*Work to be completed*. Copy verbatim the block of lines in the entries below whose first line contains "Care Guide (49, 1735)" and whose last line contains "More payment options (175, 1543)". Leave out all other lines.

[Task data]

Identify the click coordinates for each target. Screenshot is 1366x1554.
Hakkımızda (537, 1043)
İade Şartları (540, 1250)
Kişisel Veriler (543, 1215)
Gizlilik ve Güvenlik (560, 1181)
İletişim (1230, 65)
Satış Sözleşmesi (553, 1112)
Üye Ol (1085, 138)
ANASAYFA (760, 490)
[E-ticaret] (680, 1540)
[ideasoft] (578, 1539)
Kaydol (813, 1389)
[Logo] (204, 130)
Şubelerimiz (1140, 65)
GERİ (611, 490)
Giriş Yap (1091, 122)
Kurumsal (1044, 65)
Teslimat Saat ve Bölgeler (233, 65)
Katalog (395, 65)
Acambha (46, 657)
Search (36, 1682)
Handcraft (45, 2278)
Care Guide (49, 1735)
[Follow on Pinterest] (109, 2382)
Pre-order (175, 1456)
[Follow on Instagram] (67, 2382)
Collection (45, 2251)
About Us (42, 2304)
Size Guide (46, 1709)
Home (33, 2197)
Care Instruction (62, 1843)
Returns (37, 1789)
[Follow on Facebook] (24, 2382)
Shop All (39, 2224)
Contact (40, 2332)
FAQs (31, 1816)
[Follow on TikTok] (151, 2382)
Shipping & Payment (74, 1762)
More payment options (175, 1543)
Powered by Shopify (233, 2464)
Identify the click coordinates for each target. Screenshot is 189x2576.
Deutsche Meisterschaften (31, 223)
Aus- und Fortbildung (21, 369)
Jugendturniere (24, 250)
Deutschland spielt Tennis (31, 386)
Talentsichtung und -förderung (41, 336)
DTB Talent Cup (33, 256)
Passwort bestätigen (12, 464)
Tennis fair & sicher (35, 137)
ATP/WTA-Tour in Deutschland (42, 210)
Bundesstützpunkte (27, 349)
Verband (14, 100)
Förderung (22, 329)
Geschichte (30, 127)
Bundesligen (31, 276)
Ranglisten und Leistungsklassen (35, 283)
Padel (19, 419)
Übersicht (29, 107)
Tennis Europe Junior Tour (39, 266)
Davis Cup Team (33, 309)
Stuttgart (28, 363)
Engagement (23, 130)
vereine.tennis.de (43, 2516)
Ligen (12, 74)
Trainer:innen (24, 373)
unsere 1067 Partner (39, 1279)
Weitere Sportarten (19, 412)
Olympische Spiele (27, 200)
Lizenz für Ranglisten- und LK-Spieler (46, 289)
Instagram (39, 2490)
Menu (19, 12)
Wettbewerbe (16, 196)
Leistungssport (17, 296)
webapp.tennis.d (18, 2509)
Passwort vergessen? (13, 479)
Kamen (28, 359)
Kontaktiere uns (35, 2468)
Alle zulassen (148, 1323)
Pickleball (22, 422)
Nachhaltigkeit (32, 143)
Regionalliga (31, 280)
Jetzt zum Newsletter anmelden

[/Task data]

*Reply to the task*.
Care Guide (49, 1735)
[Follow on Pinterest] (109, 2382)
Pre-order (175, 1456)
[Follow on Instagram] (67, 2382)
Collection (45, 2251)
About Us (42, 2304)
Size Guide (46, 1709)
Home (33, 2197)
Care Instruction (62, 1843)
Returns (37, 1789)
[Follow on Facebook] (24, 2382)
Shop All (39, 2224)
Contact (40, 2332)
FAQs (31, 1816)
[Follow on TikTok] (151, 2382)
Shipping & Payment (74, 1762)
More payment options (175, 1543)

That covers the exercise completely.